Sky science

Sky science

Introducing children to astronomy

Summer days mean clearer skies, the perfect recipe for some sky science with your children or class. You don't have to wait for the sun to set to start exploring. Most children are mesmerized by space, and the closest star to us is available for study all day long. Introducing a child to the amazing power of our sun safely can engage them in a lifelong passion for the skies.

First and foremost, you should never look directly at the sun, either with your naked eye or through a telescope if it doesn't have a special solar filter. The damage to your eyes is painless, but irreversible. Special solar glasses allow safe study of the sun, or you can fashion your own glasses from number 14 welder's glass. Solar filters are also available for both telescopes and binoculars.

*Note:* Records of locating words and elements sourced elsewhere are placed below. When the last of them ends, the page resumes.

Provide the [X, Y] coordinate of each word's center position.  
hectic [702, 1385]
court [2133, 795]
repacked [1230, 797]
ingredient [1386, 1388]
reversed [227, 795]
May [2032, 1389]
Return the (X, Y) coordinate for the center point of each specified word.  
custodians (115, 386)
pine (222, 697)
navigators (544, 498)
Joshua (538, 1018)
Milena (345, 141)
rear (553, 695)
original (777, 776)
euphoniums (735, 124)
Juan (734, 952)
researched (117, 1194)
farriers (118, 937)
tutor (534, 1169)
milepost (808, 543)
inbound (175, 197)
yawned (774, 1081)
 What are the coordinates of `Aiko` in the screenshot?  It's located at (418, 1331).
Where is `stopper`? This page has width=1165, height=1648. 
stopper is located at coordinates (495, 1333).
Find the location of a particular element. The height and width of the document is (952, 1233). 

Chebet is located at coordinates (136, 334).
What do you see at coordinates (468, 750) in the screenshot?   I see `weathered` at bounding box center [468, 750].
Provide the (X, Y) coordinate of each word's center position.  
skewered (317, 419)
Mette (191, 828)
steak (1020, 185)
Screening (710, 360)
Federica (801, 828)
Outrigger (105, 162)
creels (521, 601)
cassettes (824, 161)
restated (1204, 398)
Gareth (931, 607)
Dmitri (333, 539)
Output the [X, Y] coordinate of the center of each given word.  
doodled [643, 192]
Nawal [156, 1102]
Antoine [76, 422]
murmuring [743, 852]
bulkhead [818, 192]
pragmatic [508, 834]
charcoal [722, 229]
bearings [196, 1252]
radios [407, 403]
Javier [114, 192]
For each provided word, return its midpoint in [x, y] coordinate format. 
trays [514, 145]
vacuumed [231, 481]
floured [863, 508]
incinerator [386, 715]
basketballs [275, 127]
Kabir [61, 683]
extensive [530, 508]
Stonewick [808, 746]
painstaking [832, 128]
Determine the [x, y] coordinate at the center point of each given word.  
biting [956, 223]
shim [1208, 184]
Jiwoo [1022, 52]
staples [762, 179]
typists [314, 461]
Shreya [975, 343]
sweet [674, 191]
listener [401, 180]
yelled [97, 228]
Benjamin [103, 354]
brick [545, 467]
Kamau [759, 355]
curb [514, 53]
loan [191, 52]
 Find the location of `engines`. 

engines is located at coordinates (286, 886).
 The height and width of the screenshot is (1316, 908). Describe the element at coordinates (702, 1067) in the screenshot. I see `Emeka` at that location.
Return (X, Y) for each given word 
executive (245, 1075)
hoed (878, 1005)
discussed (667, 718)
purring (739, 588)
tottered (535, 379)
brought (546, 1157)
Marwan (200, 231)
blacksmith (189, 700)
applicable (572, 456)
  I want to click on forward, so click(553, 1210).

With proper eye protection children can view sunspots as they travel around the star. These appear as darker regions and are visible sometimes even without magnification. With a properly equipped telescope or binoculars, the corona and solar flares are sometimes visible.

If you are able to view at night, Saturn is easily visible during the summer in the southern skies. It only appears as a bright star without aid, but even a weak pair of binoculars can reveal ears on the planet, which are the rings. A telescope fully reveals the rings. Mars is also visible in the southwest, sitting between the legs of the constellation Leo. It appears as a bright orangish-red star.